The council also approved a multiannual agreement for EUMETSAT to provide satellite data records to the ECMWF, for the Copernicus Climate Change Service (C3S), which it hosts.
“EUMETSAT has a unique capability to generate these records in a traceable way that is unprecedented in Europe and has already proven invaluable to the C3S,” Evans said. “The agreement approved today extends that cooperation between EUMETSAT and the ECMWF at a time when precise and verifiable data about the Earth’s climate has never been more important.”
The council has also agreed that the European Weather Cloud platform, a joint EUMETSAT and ECMWF initiative, should transition from a pilot project to fully operational status in 2022.
“The European Weather Cloud is a critical development for meteorological services throughout Europe,” Evans said. “It provides access to data from EUMETSAT, the ECMWF and national meteorological services on one cloud-based platform and allows meteorological services and other users to process the data on the platform.
“The aim of the initiative is to bring tangible improvements to weather forecasting accuracy through access to data and ease of use.”
Meanwhile, EUMETSAT will sign a €9.5 million contract with CloudFerro to procure cloud services for its own data access platforms and the European Weather Cloud.
Additionally, the EUMETSAT Council approved arrangements with two of the organization’s key international partners, Russia and Canada.
EUMETSAT will enter into an arrangement to receive data from Roshydromet’s Arctica-M N1 mission, if consent can be received to redistribute the data without restriction.

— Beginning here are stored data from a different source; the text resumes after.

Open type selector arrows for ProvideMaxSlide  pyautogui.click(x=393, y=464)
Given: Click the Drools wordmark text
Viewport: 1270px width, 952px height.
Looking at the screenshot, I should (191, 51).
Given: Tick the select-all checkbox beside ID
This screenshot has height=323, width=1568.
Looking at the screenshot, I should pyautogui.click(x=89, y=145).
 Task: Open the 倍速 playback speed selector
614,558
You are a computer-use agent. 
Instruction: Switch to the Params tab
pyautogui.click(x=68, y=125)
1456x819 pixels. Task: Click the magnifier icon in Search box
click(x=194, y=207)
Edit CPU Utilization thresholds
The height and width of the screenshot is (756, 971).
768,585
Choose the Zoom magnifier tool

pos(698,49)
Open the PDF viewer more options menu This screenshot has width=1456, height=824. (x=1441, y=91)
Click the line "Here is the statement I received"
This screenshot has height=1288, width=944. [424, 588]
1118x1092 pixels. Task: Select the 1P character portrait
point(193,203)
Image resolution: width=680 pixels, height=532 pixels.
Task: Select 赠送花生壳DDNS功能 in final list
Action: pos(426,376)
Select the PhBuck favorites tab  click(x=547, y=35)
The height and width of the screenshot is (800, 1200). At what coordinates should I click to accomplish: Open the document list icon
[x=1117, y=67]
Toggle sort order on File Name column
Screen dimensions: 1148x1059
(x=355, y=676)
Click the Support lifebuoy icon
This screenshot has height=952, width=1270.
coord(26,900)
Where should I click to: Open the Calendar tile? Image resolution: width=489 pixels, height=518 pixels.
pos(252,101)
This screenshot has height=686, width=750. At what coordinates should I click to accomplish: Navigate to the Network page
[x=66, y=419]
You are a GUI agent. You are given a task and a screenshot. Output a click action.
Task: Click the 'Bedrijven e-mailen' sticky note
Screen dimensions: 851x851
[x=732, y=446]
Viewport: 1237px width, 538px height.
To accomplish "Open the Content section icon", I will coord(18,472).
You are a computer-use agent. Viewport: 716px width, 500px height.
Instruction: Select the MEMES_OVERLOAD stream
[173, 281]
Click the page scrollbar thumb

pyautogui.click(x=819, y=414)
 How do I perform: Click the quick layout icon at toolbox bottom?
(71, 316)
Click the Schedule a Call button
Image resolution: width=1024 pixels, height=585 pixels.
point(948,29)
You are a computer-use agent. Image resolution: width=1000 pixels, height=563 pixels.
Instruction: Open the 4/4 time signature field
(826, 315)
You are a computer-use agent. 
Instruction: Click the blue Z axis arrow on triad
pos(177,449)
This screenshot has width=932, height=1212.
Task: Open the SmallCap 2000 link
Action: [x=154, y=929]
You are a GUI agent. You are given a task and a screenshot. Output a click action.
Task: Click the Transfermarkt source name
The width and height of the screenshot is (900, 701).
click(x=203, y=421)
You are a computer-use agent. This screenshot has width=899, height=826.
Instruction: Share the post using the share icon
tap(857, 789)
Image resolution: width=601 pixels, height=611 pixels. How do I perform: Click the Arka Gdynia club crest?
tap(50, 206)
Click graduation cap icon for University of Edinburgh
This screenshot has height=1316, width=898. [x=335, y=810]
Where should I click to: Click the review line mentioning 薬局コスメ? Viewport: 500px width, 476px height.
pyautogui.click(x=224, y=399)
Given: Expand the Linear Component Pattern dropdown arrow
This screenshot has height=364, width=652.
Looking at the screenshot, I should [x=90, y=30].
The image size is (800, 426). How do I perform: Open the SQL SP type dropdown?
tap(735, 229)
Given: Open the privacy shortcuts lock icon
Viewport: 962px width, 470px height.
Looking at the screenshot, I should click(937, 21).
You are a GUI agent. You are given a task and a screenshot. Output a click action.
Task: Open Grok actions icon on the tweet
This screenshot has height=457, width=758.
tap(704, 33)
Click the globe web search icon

The Arctica satellites will fly on a highly elliptical orbit, which provides data about arctic weather, ice cover and climate, and also information for aviation meteorology and disaster monitoring, that is not obtainable from other orbits.
And EUMETSAT will renew its memorandum of understanding with Canada’s Department of Environment for long-term cooperation relating to meteorological satellites, climate monitoring from space and space weather.